Every line that contains the word "agent" is to be copied from the listing.

== Segment start ==

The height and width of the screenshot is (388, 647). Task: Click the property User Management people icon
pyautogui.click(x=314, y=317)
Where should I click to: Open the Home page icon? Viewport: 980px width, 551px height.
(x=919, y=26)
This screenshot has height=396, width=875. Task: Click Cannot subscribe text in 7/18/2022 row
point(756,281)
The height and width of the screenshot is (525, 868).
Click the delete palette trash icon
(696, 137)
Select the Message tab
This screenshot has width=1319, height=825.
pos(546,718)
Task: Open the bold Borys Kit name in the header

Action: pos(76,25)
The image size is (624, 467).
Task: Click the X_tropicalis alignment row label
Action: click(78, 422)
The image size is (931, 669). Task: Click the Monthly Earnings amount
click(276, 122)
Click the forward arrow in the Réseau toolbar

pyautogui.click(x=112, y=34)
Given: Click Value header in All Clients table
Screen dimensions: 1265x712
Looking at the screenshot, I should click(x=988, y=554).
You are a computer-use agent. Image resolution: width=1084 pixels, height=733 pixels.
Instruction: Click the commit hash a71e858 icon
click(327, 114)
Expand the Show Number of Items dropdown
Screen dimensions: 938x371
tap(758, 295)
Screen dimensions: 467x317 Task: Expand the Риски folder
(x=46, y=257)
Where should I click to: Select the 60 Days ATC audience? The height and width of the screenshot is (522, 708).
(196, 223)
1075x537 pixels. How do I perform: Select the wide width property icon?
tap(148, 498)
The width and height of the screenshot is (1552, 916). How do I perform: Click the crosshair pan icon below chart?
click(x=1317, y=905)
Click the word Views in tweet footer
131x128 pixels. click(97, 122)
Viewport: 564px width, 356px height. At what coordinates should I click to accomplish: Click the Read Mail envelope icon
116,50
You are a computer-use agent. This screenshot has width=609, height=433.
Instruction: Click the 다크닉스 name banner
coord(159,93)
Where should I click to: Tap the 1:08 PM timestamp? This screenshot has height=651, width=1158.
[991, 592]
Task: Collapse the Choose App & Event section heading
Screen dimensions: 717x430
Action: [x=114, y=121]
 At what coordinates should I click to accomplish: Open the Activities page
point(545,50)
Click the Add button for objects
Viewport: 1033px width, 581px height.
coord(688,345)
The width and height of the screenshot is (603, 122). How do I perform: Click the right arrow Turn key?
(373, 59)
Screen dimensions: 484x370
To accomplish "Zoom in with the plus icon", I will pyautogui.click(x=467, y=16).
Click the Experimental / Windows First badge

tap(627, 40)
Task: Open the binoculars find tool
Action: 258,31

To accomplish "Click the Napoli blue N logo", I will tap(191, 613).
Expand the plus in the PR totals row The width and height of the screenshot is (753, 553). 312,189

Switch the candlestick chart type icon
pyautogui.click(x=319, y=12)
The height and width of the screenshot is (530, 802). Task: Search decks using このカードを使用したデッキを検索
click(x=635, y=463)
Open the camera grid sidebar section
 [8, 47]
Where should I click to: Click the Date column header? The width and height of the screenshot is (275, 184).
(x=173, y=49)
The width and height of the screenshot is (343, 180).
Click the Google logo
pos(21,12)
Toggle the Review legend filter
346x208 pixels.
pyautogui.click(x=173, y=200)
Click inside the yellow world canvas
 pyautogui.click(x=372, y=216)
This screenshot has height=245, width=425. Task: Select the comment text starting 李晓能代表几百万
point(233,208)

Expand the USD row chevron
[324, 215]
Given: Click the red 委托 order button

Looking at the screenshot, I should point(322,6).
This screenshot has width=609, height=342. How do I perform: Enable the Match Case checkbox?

== Segment end ==

TASK OUTPUT:
You are a computer-use agent. Image resolution: width=1084 pixels, height=733 pixels.
You are a computer-use agent. This screenshot has width=609, height=433.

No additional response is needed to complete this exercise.